Huang Yourei and his colleagues proposed a dynamic visual SLAM algorithm combined with lightweight YOLOv5s, taking ORB-SLAM3 as the main framework, and mainly focusing the improvement on the tracking threads [1]. In their paper, a lightweight YOLOv5s object detection thread and a dynamic feature point elimination module are incorporated into the tracking thread of ORB-SLAM3. Firstly, the prior information obtained from the object detection model is used to detect the dynamic target and potential dynamic target in the image frame, and the corresponding anchor coordinates are output. Then, in the dynamic feature point elimination module, the LK optical flow method is used to judge the feature points in the dynamic target anchor frame, and the judged static feature points are used for the subsequent pose optimization. In the YOLOv5s object detection thread, the researchers combined the Ghost module to replace the ordinary convolution and C3 module in the network with the lightweight GhostConv and C3Ghost modules respectively, and the SimAM attention mechanism was integrated into the backbone network to improve the network's capability to capture key features. Thus, the accuracy of model checking after lightweight is improved.
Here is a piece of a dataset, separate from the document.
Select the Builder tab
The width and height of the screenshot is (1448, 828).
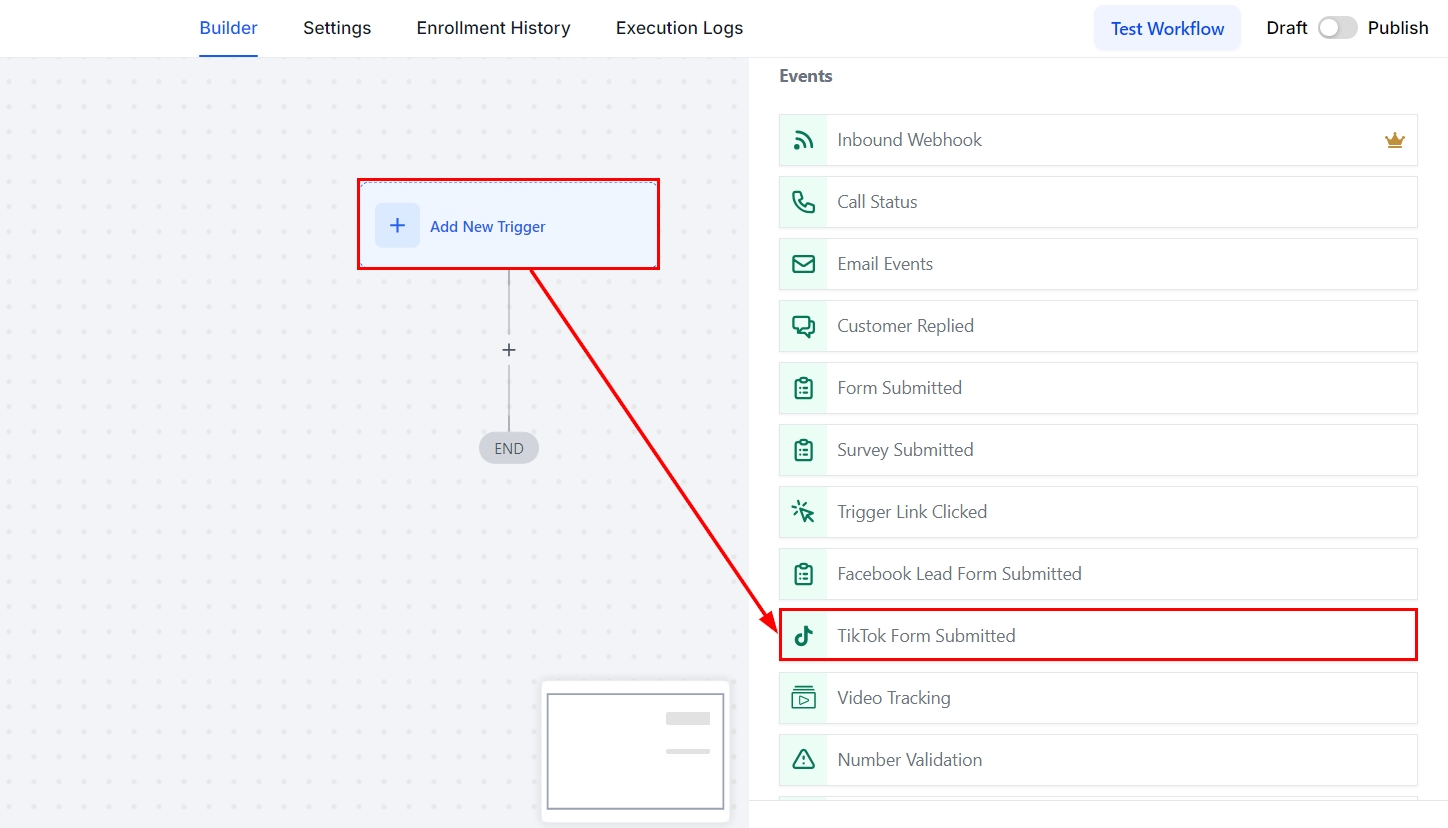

Similar to Wang Hongyu, Huang Yourui and his colleagues selected five image sequences of sitting_static, sitting_xyz, walking_half, walking_static, and walking_xyz in the TUM dataset. The two sequences sitting_static and sitting_xyz are low dynamic sequence data sets, and the three sequences walking_half, walking_static and walking_xyz are high dynamic sequence data sets. The evaluation metrics of the functionality of the algorithm are also used in ATE and RPE. Among them, the improved algorithm proposed by Huang Yourui improves the ATE by 89.29%, 65.34%, and 94.43% respectively compared with ORB-SLAM3 algorithm in walking_half, walking_static and walking_xyz high dynamic sequences. Moreover, RPE increased by 39.58%, 51.41%, and 52.36% respectively. The experimental results demonstrate that the improved algorithm proposed by Huang Yourui has a significant improvement over the ORB-SLAM3 algorithm, and the positioning precision of the system is higher.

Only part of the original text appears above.